● Required action
All entries below are to be reproduced precisely as they stand, without the pictures.

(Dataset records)

_ _ _ _

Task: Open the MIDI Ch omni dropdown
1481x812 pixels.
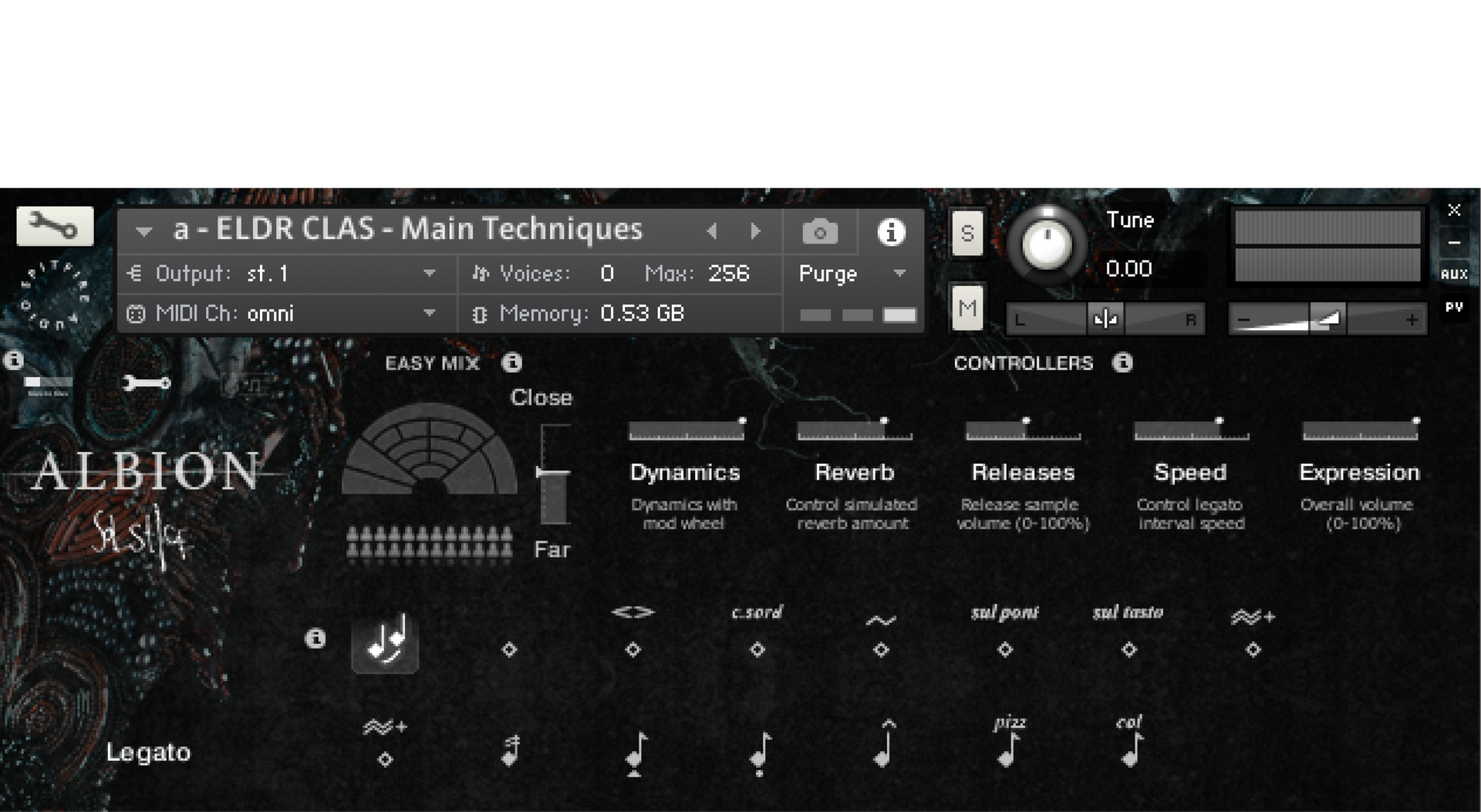Action: pos(430,313)
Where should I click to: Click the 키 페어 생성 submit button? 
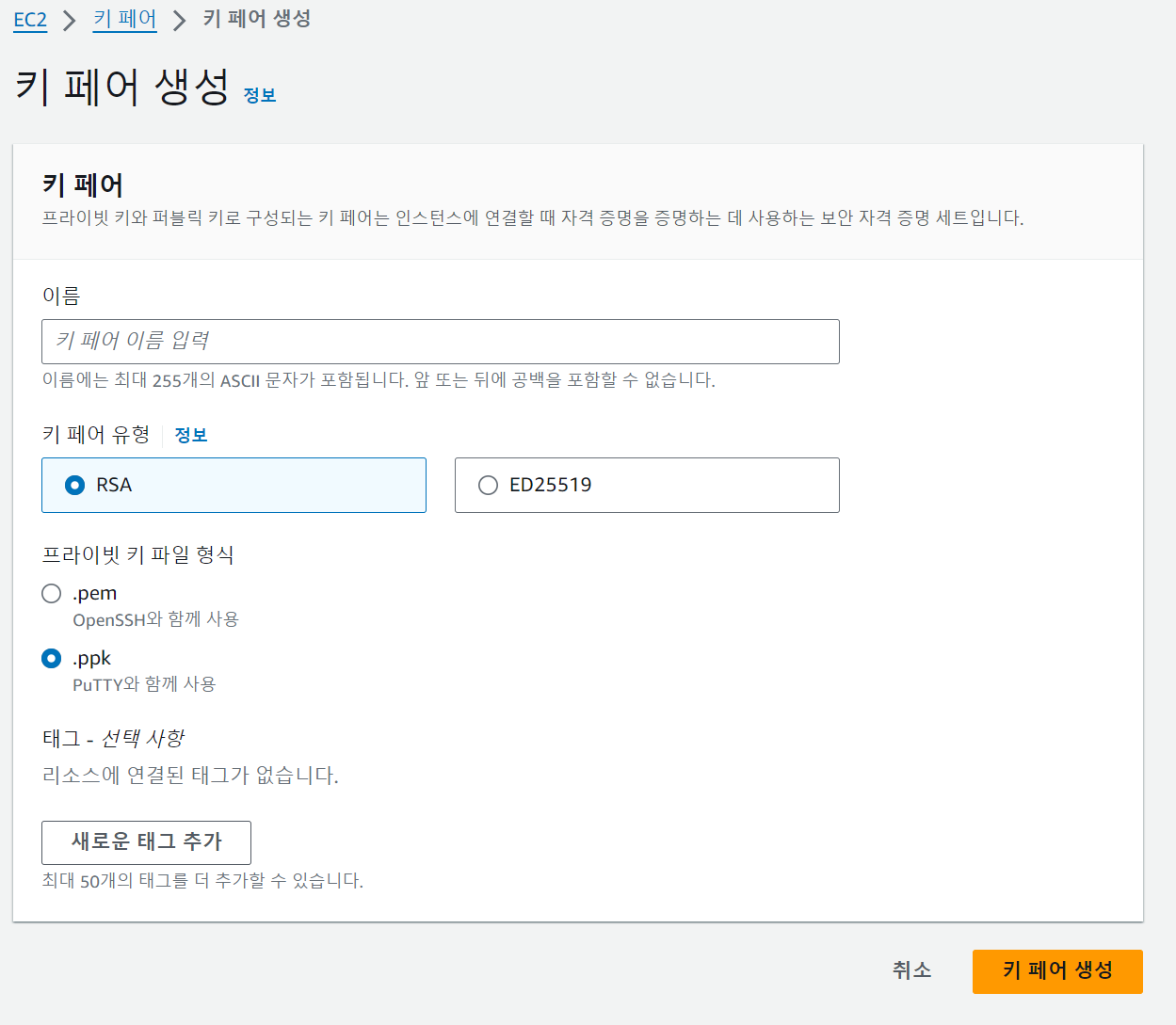click(x=1056, y=971)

_ _ _ _

● Problem solution
Task: Open the MIDI Ch omni dropdown
1481x812 pixels.
Action: pos(430,313)
Where should I click to: Click the 키 페어 생성 submit button? 
click(x=1056, y=971)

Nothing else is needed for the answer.